Немецкая Академия искусств пригласила меня стать се членом. Убедившись, что это будет чисто формальный акт без каких-либо неприятных последствий и что от меня никто не станет ничего требовать, я согласился. В результате я получаю обширную корреспонденцию; как раз сейчас меня приглашают на открытие нового берлинского дома Академии. Я, конечно, не поеду ни на это открытие, ни на какой-либо авторский вечер, но письмо открыло мне глаза на то, каким расположением удостаивают Академию немецкие власти. И в то же время я читаю, что в бывшем Доме литературы на Краковском Предместье{64} гнездятся и правление Союза польских писателей, и нео-Союз литераторов, основанный во время военного положения[232], да еще ПЕН-клуб в придачу, и что, хотя у нас в Польше более трех тысяч официально зарегистрированных писателей, из них максимум три десятка живут за счет публикаций. А вот в Германии ситуация иная, несмотря на пять миллионов безработных.

Множество молодых польских литераторов, особенно поэтов, как бы отделены от Варшавы невидимой стеной. Кто-то якобы дает им какие-то стипендии, но это капля воды в пустыне. Все бедствуют, но не жалуются — и это мне по душе. Юная Дорота Масловская[233] вышла на рынок с новой книгой, которая называется «Павлин королевы». Отрывки из нее я читал в «Лампе», и абсолютно не важно, нравится она мне или нет — все равно это будет хит. Скажу осторожно: у Масловской явно есть талант, ей недостает лишь жизненного и интеллектуального багажа, который накапливается десятилетиями.
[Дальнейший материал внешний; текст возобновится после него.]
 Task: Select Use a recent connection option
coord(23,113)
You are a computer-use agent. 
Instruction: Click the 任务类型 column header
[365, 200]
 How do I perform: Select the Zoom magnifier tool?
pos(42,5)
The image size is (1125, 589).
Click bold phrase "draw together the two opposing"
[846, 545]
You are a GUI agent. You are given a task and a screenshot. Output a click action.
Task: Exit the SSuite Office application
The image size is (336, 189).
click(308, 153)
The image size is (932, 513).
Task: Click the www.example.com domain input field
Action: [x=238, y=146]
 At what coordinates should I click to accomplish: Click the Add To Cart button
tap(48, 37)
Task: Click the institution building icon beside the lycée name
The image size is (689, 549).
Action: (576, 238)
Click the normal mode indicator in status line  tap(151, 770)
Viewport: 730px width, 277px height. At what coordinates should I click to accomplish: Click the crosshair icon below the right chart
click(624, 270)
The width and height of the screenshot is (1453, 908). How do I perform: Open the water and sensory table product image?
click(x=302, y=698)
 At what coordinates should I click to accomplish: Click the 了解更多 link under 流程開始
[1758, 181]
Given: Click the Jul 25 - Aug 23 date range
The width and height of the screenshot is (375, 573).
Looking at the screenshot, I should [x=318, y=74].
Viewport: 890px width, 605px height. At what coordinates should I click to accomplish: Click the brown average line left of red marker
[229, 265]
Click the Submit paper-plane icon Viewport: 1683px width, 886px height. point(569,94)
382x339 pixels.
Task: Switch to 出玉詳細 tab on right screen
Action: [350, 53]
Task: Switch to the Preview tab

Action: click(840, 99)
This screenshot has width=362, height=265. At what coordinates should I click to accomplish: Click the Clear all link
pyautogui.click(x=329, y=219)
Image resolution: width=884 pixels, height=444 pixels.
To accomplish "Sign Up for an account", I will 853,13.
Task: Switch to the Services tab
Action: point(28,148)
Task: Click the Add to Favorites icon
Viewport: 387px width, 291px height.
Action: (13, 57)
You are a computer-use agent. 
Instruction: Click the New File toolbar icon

Возвращаясь к теме гостей: у меня был удивительнейший посетитель, англичанин, который поселился в Кракове и даже немного говорит по-польски. Он прочел мой «Высокий замок», где упоминается львовская кондитерская Залеского, и очень просил, чтобы я рассказал о ней во всех подробностях, потому что он хочет описать ее на страницах английской прессы. Он познакомился с внуком владельца кондитерской и раздобыл серию фотографий, запечатлевших ее довоенное великолепие. У меня от удивления глаза на лоб полезли: какое дело англичанам до несуществующей польской кондитерской, пусть даже самой распрекрасной? Мы с ним поговорили немного, как поп с корчмарем; взволновало меня только известие, что в здании кондитерской сегодня разместился «Макдоналдс».